ARLINGTON, Va. — According to a report released Tuesday, the worst-in-the-nation congestion of the New York-New Jersey metropolitan area causes the trucking industry to lose $3 billion a year in the Garden State alone, accounting for nearly 5 percent of congestion costs nationwide.

Even given the notorious Jersey bottlenecks like the Routes 95/4 approach to the George Washington Bridge, New Jersey ranked only fifth in the study done by the American Transportation Research Institute, a division of the American Trucking Association, as reported by NJ.com. New York was fourth, at $3.9 billion lost by truckers in the year 2015; Florida led all states at $5.3 billion.

Across the country, truck drivers lost $63.4 billion in 2015 while stuck in a combined 996 million hours of traffic on major U.S. roads.
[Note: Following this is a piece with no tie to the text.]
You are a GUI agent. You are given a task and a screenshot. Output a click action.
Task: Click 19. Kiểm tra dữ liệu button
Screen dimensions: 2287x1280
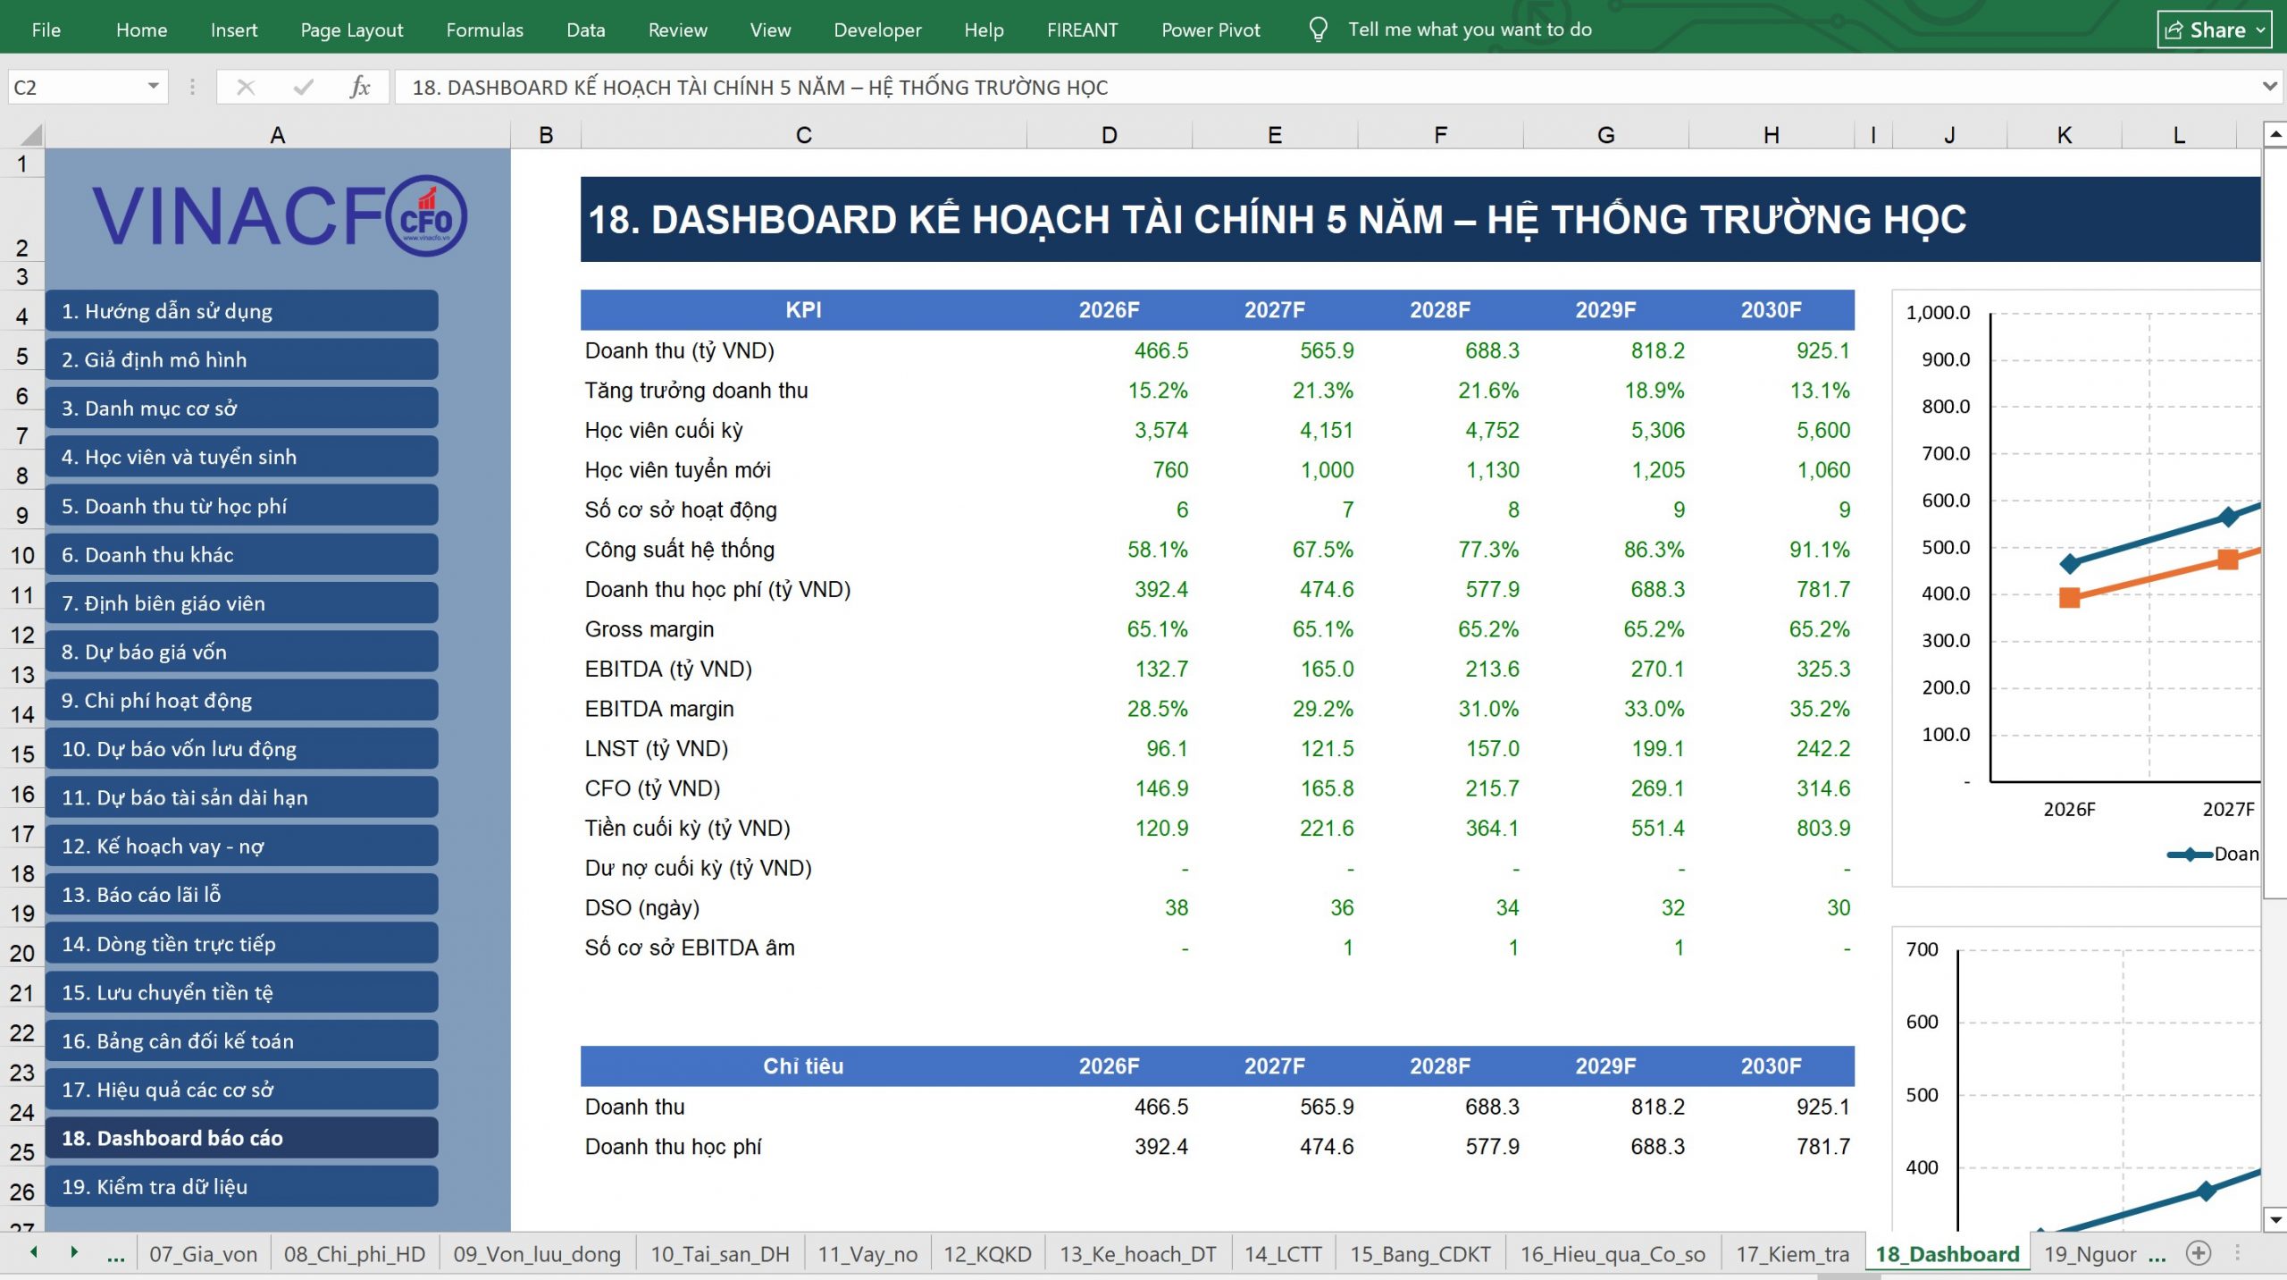coord(241,1186)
That would be the equivalent of 362,000 drivers sitting in their individual cars and not moving for an entire year, the report said.

Even though several factors in New Jersey are helping to improve the situation — such as the recent 23-cent-per-gallon hike in the gas tax and the widening of the New Jersey Turnpike past Exit 6 — the lost costs represent not just wasted time, according to the report, but wasted fuel, shipping complications, and wear-and-tear on the trucks themselves.